I've done nothing but sit on my ass since the day we got back from Vermont. We'd go out to dinner, or get coffee, or make dinner at home, or watch TV … but nothing productive has occured. Even my talks with Matt, while very interesting and useful, have yet to lead to any actual work coming out of me. Even at work I've done very little, save for handling a few requests that would have caused a lot of trouble if I had delayed them.
It's only been four days. Jess wasn't feeling well until last night, and I started to get a slight cold of my own, which I think has passed. We were stuck in the middle of family drama hell for 10 days. But these all seem like excuses. I guess a post-vacation vacation of four days isn't that bad, but I feel so … blah. I'm hoping to get some stuff going again today.
After all of this discussion with Matt, and others, I have a renewed faith in the power of Inklog, and new acceptance that, despite working alone and without consultation with others for most of the project, I am doing things the right way. I didn't think I was, at first. I thought I had made a very large mistake in my design somewhere.
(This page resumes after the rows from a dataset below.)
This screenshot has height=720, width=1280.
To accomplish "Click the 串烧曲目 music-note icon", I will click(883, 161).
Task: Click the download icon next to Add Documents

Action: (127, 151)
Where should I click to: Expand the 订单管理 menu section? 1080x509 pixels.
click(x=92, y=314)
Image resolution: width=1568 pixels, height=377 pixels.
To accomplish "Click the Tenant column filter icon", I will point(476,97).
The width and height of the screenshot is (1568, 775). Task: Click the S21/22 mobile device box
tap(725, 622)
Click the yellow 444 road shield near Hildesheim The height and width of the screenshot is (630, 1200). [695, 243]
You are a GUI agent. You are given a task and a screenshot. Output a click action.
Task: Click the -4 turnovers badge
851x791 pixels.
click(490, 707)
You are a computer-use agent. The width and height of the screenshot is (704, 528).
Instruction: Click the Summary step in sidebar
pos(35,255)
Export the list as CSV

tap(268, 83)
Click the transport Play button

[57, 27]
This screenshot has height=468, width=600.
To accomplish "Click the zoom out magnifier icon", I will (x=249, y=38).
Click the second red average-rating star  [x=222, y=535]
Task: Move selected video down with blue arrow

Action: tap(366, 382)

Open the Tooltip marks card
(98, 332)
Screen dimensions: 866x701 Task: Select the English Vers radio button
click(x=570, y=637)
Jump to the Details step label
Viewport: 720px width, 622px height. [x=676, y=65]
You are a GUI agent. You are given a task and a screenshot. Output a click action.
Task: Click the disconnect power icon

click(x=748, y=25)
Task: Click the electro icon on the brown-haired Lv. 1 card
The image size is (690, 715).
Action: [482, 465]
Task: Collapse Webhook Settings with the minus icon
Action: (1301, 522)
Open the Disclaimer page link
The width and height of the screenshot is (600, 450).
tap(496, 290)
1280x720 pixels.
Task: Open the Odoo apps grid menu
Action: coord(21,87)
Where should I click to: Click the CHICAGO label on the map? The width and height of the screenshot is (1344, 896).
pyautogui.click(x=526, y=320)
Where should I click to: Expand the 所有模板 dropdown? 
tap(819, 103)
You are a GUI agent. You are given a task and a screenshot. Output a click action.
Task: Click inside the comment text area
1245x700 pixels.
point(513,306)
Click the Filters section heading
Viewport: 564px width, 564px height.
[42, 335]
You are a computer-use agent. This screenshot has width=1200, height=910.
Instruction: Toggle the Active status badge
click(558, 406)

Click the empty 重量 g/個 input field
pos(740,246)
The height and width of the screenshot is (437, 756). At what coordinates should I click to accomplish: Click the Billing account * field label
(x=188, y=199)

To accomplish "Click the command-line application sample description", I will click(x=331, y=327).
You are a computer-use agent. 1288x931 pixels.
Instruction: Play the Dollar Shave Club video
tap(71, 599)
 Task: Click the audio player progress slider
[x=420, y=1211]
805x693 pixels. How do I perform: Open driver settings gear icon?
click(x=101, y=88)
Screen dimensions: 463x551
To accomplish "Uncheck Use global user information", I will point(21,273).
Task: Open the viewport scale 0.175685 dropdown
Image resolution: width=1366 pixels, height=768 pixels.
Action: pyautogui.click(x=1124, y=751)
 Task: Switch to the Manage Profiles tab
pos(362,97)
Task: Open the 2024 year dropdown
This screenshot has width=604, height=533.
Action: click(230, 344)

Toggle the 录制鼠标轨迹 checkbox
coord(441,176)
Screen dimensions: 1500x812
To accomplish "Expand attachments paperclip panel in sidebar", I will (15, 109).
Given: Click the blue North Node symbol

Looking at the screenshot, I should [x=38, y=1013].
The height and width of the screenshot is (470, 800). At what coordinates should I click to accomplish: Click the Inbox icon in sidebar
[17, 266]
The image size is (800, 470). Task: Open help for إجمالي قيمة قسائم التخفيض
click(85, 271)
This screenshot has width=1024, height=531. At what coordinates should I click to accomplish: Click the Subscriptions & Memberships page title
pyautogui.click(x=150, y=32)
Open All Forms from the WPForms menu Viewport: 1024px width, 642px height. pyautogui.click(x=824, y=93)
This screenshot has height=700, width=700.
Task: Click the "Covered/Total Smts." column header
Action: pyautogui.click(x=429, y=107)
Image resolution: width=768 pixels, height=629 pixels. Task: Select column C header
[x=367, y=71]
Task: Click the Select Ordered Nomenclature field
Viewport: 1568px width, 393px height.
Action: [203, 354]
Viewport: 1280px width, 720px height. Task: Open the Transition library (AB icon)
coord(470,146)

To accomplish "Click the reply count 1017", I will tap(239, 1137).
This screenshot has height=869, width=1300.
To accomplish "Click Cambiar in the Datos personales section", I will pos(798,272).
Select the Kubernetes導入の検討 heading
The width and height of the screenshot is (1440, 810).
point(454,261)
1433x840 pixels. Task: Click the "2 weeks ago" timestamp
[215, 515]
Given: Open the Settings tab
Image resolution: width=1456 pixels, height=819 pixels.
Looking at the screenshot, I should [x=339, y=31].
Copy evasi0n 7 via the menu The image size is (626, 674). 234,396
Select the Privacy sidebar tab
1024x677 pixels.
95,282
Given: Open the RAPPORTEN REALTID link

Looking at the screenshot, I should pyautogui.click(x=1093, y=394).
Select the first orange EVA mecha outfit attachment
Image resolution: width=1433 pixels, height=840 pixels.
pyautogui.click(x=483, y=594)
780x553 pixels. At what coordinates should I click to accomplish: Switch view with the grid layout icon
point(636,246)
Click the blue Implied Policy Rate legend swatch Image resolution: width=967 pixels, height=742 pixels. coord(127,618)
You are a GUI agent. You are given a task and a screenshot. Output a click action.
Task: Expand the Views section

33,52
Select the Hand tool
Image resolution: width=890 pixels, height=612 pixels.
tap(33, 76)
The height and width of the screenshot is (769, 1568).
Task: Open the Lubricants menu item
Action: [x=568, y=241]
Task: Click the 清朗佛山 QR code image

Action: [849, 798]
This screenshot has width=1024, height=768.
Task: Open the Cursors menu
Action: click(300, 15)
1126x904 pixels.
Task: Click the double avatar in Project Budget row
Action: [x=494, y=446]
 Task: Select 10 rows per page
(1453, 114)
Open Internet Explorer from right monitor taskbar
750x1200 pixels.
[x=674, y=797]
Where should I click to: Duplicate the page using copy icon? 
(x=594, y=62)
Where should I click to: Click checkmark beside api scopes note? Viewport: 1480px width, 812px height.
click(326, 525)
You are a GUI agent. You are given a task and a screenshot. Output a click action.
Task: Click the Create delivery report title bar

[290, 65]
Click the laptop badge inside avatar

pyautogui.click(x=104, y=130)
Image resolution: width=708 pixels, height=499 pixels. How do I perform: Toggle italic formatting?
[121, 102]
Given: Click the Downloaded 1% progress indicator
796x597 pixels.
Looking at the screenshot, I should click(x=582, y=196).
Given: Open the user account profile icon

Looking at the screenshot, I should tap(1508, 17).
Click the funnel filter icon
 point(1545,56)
And, when I first started spelling it all out for Matt, he thought so too. But, when I got deeper into it, I realized, thanks to him, that I had done things the right way, I just wasn't using them correctly. So, with that idea in mind, I feel like I can make some real progress again. This whole project is almost 2 years in the making, and I know I haven't put two years of work into it. I'm anxious to get it done and out there so others can benefit from my work, improve it, extend it, and fill a large gap that exists in today's software. Yes, I have high hopes. Let's see how it all pans out.